From the moment Julie (Teresa Palmer -- think Kristen Stewart with a pulse) drops to one knee while machine-gunning some of his fellow zombies in a post-apocalyptic deathscape, "R" (he can't remember the rest of his pre-zombie name) is smitten. He's already not like the other zombies. He's kind of a loner and hides out in a long-grounded passenger plane surrounded by his collections of various scavenged items from the time before. He has a thoughts -- lots of them -- instead of mere brain-eating instinct. He can say a few words. He's trying to better himself and realizes, at some level, that Kim Kardashian on the cover of a leftover copy of US Weekly is somehow connected to the end of the old world. But when he rescues Julie from the zombie onslaught she's clearly going to lose, she's less than trusting. R did, after all, just eat the brains of her ex-boyfriend (Dave Franco).
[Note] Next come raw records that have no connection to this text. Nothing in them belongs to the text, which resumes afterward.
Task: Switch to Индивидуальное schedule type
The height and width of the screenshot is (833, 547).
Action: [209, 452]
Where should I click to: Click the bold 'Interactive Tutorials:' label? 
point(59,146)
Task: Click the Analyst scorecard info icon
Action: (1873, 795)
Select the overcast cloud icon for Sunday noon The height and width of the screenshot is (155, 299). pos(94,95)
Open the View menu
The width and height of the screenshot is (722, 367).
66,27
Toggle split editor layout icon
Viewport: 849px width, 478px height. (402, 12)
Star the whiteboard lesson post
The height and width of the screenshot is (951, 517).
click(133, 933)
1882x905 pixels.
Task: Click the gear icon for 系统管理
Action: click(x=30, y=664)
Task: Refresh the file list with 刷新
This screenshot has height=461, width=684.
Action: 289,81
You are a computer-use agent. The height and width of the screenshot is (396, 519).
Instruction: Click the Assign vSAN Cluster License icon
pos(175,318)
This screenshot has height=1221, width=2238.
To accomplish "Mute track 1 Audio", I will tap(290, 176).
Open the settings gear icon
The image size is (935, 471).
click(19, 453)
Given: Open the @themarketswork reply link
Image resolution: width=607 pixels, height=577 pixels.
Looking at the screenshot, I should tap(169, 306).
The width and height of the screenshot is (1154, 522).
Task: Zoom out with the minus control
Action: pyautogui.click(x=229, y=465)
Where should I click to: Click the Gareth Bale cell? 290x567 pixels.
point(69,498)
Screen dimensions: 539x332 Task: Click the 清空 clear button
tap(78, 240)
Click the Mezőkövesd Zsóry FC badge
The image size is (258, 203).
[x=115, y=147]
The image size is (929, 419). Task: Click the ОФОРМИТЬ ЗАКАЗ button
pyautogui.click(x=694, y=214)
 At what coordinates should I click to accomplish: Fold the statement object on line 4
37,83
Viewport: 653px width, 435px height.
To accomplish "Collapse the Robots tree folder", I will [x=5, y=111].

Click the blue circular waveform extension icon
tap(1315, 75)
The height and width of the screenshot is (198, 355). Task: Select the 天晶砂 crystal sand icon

Cue all sorts of awkward, socially inept, post-adolescent romance signifiers. Unable to speak, he plays her some good-taste cuts from his collection of vintage vinyl. "Sounds better," he says, "More alive." Julie's response: "But more trouble." They take Polaroids of one another. She mocks his hoodie and tendency toward shrugging. ("It's such a non-committal gesture.") She sparks a dormant heartbeat in him and his desire for her infects the other zombies with renewed humanity.
It's not all zom-com cuteness. Writer-director Jonathan Levine (50/50) loves the horror tension the undead don't muster much of anymore and he's found a way to cut through their competing, contemporary mythologies -- are they fast or slow? monsters or misunderstood? pathetic or terrifying? -- by mixing them up, picking what suits his purposes and renewing that element of the unknown.
Best of all, Levine even manages to upend youth movie/horror movie/fairy tale language by cleverly employing overused cliches in funny, unexpected moments. I won't tell you where. You'll know them when they pop up and, because they're in good hands and used properly, it'll all feel fresh and, yes, "more alive." Kind of like someone actually still cares.